───── PAGE EXCERPT ─────
The Horizon M&A Nine Step
Selling Process
To ensure the sale of your business in today’s market, it is imperative that it stand out from the competition
and that its transferable value is communicated clearly. From engagement to closing we manage the
process with formal schedules and weekly meetings with you.
It’s common for buyers and sellers to have different
ideas about the value of a business. The first step
towards resolving this issue is to have one of your
advisors conduct a financial analysis, which results
in a benchmark Opinion for the Range of Most
Probable Selling Price. At Horizon M&A Advisors, we
use several established methods to estimate the
value of your business, enabling us to effectively
plan its sale and maximize its value.
At Horizon M&A Advisors, we understand that
running your business is your top priority. That’s
why we work closely with you to develop a
comprehensive understanding of your business and
provide suggestions to improve its marketability. We
manage the sale process to ensure its momentum
and success, leaving you to focus on your core
operations until the final round of negotiations. Our
goal is to achieve maximum value for your business
while providing a seamless experience that results
in a profitable outcome for you.
Just as it takes a village to raise a child, it takes a
team to manage the M&A process successfully. We
are the project managers who plan, coordinate,
and schedule all activities with your team of
advisors. Your transaction team will include your
CFO or a key person in house to deliver essential
documents for packaging and due diligence, a
specialized mergers and acquisition transaction
attorney, a specialized CPA who is a M&A tax
advisor, a financial planner, a wealth management
advisor, an insurance broker, and possibly
other advisors. Horizon will provide analysts,
administrators, selling advisors, and management
to deliver all the required services for a successful
sale. Horizon also provides a virtual data room
to securely organize all documents needed for
packaging and due diligence.
Horizon M&A Advisors prepares a Confidential
Information Memorandum (CIM) to market your
business, emphasizing value drivers, detailing the
growth vision, and providing financial analysis.
Our detailed memorandum enables prospective
buyers to understand key factors validating the
current valuation, facilitating prompt decision
making. We prepare a financial model using
five years of historical data and five years
of projections. The financial model includes
Income Statement, Balance Sheet, Cash Flow
Statement, Working Capital, EBITDA, and more.
─────
**DIRECTION 1**
From the Horizon M&A selling process page, set down the passage starting at "Horizon M&A Advisors prepares" and ending at "providing financial analysis.", word for word.
───── AVAILABLE DATA ─────
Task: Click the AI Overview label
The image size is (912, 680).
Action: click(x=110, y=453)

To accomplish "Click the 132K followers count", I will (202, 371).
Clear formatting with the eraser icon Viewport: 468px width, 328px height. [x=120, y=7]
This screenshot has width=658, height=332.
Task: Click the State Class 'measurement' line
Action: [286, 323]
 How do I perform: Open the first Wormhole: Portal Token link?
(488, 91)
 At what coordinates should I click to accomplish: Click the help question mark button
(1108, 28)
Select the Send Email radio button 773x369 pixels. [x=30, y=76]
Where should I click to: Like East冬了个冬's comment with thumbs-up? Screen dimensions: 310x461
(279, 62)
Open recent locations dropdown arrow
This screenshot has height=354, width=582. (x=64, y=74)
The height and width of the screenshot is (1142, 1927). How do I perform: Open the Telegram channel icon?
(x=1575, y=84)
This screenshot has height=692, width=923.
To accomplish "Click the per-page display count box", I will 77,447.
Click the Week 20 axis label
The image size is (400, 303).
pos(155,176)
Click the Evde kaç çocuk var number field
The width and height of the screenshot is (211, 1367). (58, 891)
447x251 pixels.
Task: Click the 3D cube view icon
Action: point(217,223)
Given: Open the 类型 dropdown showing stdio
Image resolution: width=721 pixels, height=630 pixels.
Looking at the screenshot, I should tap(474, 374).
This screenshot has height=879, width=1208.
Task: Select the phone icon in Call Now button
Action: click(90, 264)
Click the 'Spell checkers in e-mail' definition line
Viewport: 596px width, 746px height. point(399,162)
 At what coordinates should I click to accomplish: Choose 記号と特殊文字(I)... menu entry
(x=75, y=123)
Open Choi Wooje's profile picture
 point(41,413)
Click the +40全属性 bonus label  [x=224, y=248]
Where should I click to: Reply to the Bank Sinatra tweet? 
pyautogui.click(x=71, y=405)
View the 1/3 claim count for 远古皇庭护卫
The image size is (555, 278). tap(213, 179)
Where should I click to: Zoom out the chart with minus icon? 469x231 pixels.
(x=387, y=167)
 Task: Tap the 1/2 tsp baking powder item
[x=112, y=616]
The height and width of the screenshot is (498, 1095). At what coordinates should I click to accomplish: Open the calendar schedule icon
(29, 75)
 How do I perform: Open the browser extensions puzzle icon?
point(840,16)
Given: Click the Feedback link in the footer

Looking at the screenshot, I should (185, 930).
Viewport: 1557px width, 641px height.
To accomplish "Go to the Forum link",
─────
**DIRECTION 2**
Substitute "baking soda" for "baking powder" in the rows starting at the line that contains "Open Choi Wooje's profile picture" and ending at the final row. Return only those lines, with everything else left unchanged.

**WRITTEN REPLY 1**
Horizon M&A Advisors prepares a Confidential
Information Memorandum (CIM) to market your
business, emphasizing value drivers, detailing the
growth vision, and providing financial analysis.

**WRITTEN REPLY 2**
Open Choi Wooje's profile picture
 point(41,413)
Click the +40全属性 bonus label  [x=224, y=248]
Where should I click to: Reply to the Bank Sinatra tweet? 
pyautogui.click(x=71, y=405)
View the 1/3 claim count for 远古皇庭护卫
The image size is (555, 278). tap(213, 179)
Where should I click to: Zoom out the chart with minus icon? 469x231 pixels.
(x=387, y=167)
 Task: Tap the 1/2 tsp baking soda item
[x=112, y=616]
The height and width of the screenshot is (498, 1095). At what coordinates should I click to accomplish: Open the calendar schedule icon
(29, 75)
 How do I perform: Open the browser extensions puzzle icon?
point(840,16)
Given: Click the Feedback link in the footer

Looking at the screenshot, I should (185, 930).
Viewport: 1557px width, 641px height.
To accomplish "Go to the Forum link",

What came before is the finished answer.